À faire
a - D'après le texte sur l'investissement, dans quelle fourchette se situait le gain potentiel espéré du titre d'assurance ?
b - Reproduisez à l'identique le texte sur l'investissement, depuis « Notre titre d'assurance » jusqu'à « jamais perdre d'argent. ».
c - Reprenez le texte sur l'investissement là où il s'arrête et poursuivez sa rédaction.

Texte de lecture
============

En outre, ce genre de titre se retrouvera rarement parmi ceux qui se multiplient plusieurs fois en peu de temps. Lorsque les investisseurs observent les tendances d'un secteur, ils sont souvent attirés par les idées de grandeurs. Le potentiel immense devrait entraîner l'explosion du titre convoité, et ainsi les rendre riches presque aussi rapidement qu'un billet de loterie.
Notre titre d'assurance quant à lui aurait plutôt provoqué des soupirs et des bâillements. Le gain potentiel espéré se situait entre 30 et 50%, ce qui ne représentait rien d'extraordinaire. C'est exactement ce que WRB a livré, pas plus ni moins. Mais pourquoi est-ce que nous nous acharnons à dénicher ces titres peu stimulants?
Une faible évaluation favorise grandement la qualification d'un titre aux deux premières règles édictées par Warren Buffett :
1 - Ne jamais perdre d'argent.

============

Entrées fournies

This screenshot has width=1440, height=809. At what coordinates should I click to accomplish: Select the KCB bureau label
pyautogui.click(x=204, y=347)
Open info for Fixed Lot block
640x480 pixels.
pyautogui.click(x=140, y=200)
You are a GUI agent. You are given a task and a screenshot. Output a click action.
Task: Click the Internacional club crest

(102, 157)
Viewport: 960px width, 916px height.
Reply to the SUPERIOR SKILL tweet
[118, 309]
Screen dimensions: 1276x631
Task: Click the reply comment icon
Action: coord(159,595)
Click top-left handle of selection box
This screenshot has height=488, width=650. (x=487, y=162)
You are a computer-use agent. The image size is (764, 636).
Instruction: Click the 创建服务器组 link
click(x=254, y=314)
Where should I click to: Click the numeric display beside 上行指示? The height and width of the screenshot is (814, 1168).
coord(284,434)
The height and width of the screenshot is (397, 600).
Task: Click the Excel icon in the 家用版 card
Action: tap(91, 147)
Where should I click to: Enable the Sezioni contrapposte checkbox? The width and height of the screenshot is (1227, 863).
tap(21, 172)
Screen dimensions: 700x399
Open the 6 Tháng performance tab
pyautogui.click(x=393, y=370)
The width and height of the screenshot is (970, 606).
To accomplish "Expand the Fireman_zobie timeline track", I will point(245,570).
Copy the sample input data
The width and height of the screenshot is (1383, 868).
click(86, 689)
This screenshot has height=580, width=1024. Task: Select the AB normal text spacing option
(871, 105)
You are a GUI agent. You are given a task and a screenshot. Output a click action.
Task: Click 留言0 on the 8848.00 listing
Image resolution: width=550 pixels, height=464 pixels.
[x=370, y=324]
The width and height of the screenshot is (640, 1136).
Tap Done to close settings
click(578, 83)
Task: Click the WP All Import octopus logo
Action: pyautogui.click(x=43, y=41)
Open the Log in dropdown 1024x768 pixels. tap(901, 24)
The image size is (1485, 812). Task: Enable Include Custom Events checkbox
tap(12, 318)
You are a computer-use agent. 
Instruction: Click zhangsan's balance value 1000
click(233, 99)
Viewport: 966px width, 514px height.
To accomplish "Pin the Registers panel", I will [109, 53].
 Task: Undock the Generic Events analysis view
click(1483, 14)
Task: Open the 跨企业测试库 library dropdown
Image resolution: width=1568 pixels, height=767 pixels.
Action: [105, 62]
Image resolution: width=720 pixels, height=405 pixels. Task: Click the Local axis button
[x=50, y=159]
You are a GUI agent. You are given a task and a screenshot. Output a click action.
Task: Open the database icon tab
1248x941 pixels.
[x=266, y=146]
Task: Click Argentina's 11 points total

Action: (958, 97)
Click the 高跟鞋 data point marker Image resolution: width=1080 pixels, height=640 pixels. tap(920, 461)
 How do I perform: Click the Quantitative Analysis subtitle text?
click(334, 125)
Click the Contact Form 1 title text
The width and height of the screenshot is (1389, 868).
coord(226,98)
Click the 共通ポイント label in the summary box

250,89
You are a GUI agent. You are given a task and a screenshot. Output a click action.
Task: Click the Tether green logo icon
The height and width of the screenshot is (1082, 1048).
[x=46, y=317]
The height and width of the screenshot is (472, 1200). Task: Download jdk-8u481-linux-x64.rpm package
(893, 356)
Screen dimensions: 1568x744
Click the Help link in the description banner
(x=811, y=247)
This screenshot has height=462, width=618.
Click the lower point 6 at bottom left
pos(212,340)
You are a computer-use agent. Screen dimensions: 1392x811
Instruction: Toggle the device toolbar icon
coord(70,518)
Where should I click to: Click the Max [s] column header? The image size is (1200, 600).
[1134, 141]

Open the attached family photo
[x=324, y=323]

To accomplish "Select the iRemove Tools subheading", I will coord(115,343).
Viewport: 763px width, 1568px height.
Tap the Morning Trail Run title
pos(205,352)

============

Réponses par tâche
a - Entre 30 et 50 %.

b -
Notre titre d'assurance quant à lui aurait plutôt provoqué des soupirs et des bâillements. Le gain potentiel espéré se situait entre 30 et 50%, ce qui ne représentait rien d'extraordinaire. C'est exactement ce que WRB a livré, pas plus ni moins. Mais pourquoi est-ce que nous nous acharnons à dénicher ces titres peu stimulants?
Une faible évaluation favorise grandement la qualification d'un titre aux deux premières règles édictées par Warren Buffett :
1 - Ne jamais perdre d'argent.

c -
2- Ne pas oublier la règle numéro 1.
Ces deux règles signifient simplement qu'il faut s'attarder d'abord aux risques, ensuite, aux gains potentiels. Or, les investisseurs qui s'amourachent des titres aux tendances populaires sont d'abord attirés par le gain potentiel. Cet engouement atteint des niveaux si élevés qu'ils en oublient complètement le risque. Par exemple, le domaine de l'énergie verte plaisait beaucoup à notre interlocuteur du début. Ce domaine lui semblait si prometteur que peu importe le nombre de sociétés se lançant dans l'aventure, tout le monde y trouverait son compte!
On se doit de distinguer l'investissement par rapport aux développements technologiques. Il suffit de penser à la bulle techno. Aujourd'hui en 2013, il est vrai que l'internet prolifère. Le recours à ce réseau est devenu presque universel. Pourtant, la majorité des sociétés qui misaient sur cette tendance en 1999 ne se sont pas encore relevées 13 ans plus tard. Par conséquent, nous pouvons affirmer que les tendances finissent par se concrétiser, mais les investisseurs ne deviennent pas systématiquement les principaux bénéficiaires. Ce genre d'erreur sera commise à de nombreuses reprises par les néophytes. Ironiquement, les sommes perdues dans ces investissements contribuent au développement technologique.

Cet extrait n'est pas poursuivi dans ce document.